• EXERCISE REQUIREMENTS:
Convert the lines from the start through the line containing "point(32,258)" into a two-column CSV headed request and answer. Give one row per answer, with the text before it under request, each field quoted and any line breaks replaced by spaces.

• ENTRIES:

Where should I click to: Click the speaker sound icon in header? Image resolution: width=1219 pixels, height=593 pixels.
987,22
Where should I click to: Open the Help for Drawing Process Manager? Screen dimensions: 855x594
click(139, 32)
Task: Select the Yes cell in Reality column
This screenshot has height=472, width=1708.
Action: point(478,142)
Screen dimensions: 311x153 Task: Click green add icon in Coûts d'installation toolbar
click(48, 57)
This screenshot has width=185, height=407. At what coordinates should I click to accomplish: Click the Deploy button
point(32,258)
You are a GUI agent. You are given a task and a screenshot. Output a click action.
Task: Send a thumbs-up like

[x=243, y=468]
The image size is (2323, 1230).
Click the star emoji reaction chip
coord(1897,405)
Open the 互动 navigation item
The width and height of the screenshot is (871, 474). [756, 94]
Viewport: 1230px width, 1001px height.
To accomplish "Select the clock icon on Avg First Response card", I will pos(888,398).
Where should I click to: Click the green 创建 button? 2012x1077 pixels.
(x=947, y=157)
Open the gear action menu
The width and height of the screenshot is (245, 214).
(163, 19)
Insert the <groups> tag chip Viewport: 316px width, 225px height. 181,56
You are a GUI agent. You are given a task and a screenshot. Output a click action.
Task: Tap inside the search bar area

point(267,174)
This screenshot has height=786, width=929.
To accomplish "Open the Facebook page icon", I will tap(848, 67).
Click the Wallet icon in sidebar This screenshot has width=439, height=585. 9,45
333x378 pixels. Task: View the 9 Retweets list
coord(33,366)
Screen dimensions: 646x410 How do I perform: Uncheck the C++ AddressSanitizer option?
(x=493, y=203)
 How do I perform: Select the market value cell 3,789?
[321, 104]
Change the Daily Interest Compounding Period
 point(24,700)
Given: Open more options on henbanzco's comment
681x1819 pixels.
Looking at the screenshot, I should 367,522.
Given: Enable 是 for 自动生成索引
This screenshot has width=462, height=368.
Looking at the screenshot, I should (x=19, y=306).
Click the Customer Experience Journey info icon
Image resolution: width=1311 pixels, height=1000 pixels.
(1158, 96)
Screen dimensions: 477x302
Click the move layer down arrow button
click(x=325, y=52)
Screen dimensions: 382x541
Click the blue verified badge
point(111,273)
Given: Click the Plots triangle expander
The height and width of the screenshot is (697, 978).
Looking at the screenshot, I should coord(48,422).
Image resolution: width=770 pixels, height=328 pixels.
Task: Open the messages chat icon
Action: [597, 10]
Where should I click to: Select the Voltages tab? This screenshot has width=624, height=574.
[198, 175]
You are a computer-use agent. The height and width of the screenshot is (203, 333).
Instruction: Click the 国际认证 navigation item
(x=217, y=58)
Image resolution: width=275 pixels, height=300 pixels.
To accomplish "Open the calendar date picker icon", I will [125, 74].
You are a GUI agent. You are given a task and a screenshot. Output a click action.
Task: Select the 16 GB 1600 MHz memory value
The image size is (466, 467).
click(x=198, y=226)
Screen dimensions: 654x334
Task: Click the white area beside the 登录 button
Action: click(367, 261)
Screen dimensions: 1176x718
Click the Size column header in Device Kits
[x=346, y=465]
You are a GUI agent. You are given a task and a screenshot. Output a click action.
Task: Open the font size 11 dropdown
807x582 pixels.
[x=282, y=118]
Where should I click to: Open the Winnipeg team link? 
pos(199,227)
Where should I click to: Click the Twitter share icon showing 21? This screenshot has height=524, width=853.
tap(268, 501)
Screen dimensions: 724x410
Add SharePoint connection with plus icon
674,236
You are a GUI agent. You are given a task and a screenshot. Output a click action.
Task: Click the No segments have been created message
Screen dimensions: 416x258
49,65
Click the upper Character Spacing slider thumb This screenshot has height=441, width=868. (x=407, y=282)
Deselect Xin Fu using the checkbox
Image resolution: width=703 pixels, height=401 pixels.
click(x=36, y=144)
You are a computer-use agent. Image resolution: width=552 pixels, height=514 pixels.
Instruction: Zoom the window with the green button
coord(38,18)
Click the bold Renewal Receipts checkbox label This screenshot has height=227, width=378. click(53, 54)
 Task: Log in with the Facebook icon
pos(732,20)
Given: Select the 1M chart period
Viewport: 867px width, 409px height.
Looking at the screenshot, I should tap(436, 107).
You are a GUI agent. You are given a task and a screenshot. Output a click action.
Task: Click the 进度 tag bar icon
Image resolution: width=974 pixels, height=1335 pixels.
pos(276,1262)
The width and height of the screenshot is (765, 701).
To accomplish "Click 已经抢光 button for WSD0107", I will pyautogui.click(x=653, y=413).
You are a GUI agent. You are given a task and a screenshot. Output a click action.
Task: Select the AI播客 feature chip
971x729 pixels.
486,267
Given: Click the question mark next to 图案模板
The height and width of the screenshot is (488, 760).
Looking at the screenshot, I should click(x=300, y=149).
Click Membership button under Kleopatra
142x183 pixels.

• SOLUTION:
request,answer
"Where should I click to: Click the speaker sound icon in header? Image resolution: width=1219 pixels, height=593 pixels.","987,22"
"Where should I click to: Open the Help for Drawing Process Manager? Screen dimensions: 855x594","click(139, 32)"
"Task: Select the Yes cell in Reality column This screenshot has height=472, width=1708.","Action: point(478,142)"
"Screen dimensions: 311x153 Task: Click green add icon in Coûts d'installation toolbar","click(48, 57)"
"This screenshot has width=185, height=407. At what coordinates should I click to accomplish: Click the Deploy button","point(32,258)"